BEGIN INPUT FOR THIS TASK
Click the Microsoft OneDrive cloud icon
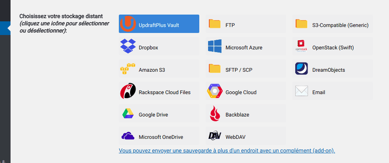Image resolution: width=389 pixels, height=163 pixels. (128, 136)
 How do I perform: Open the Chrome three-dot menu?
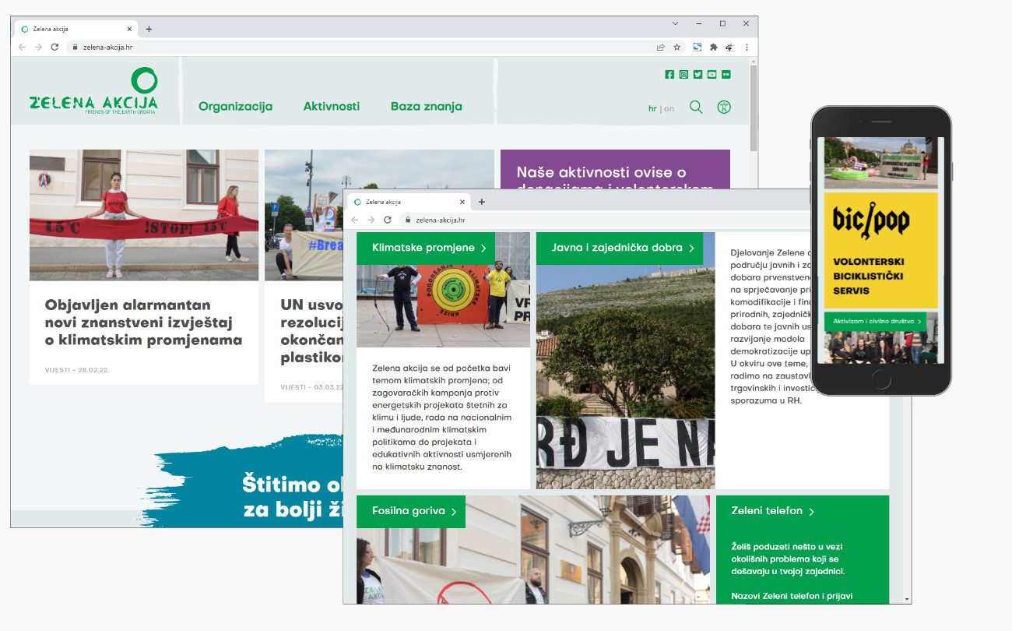click(747, 47)
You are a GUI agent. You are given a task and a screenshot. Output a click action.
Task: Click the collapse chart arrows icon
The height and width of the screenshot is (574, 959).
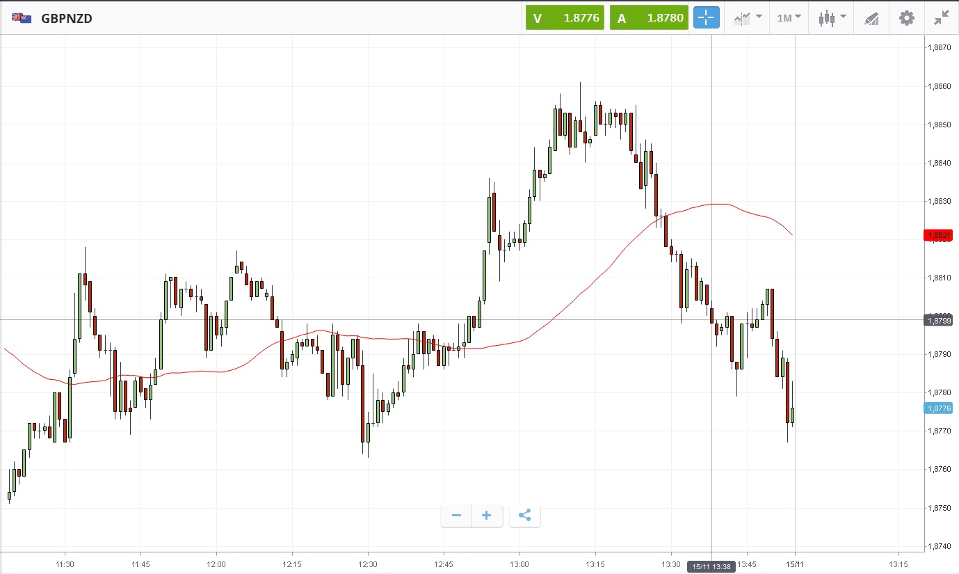tap(942, 18)
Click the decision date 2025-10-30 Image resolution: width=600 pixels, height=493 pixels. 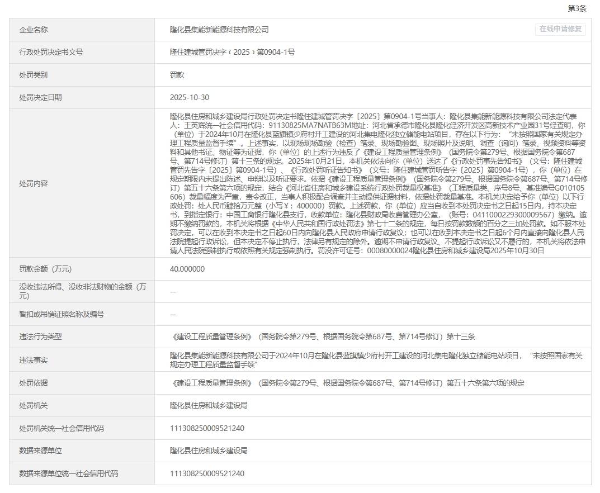(190, 97)
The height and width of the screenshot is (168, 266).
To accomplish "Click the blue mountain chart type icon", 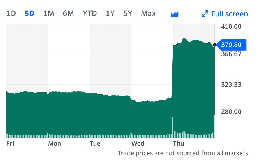I will [x=175, y=14].
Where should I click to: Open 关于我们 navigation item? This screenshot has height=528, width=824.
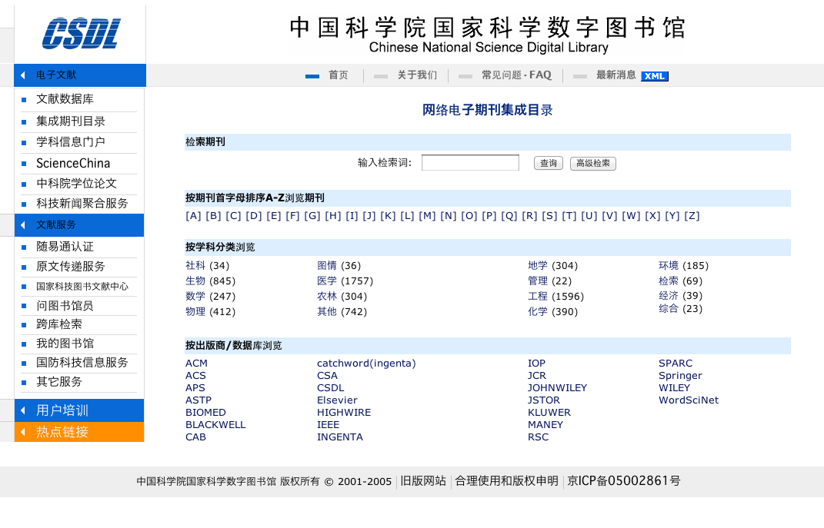417,75
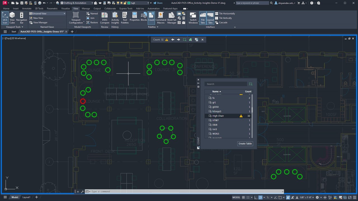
END INPUT FOR THIS TASK
§ WHAT TO WORK ON: Please return only the lines running from the line with "Where should I" to the final line of the data, both included, exactly and without any pictures.

§ TASK SOLUTION:
Where should I click to: Open 关于我们 navigation item? This screenshot has height=528, width=824.
417,75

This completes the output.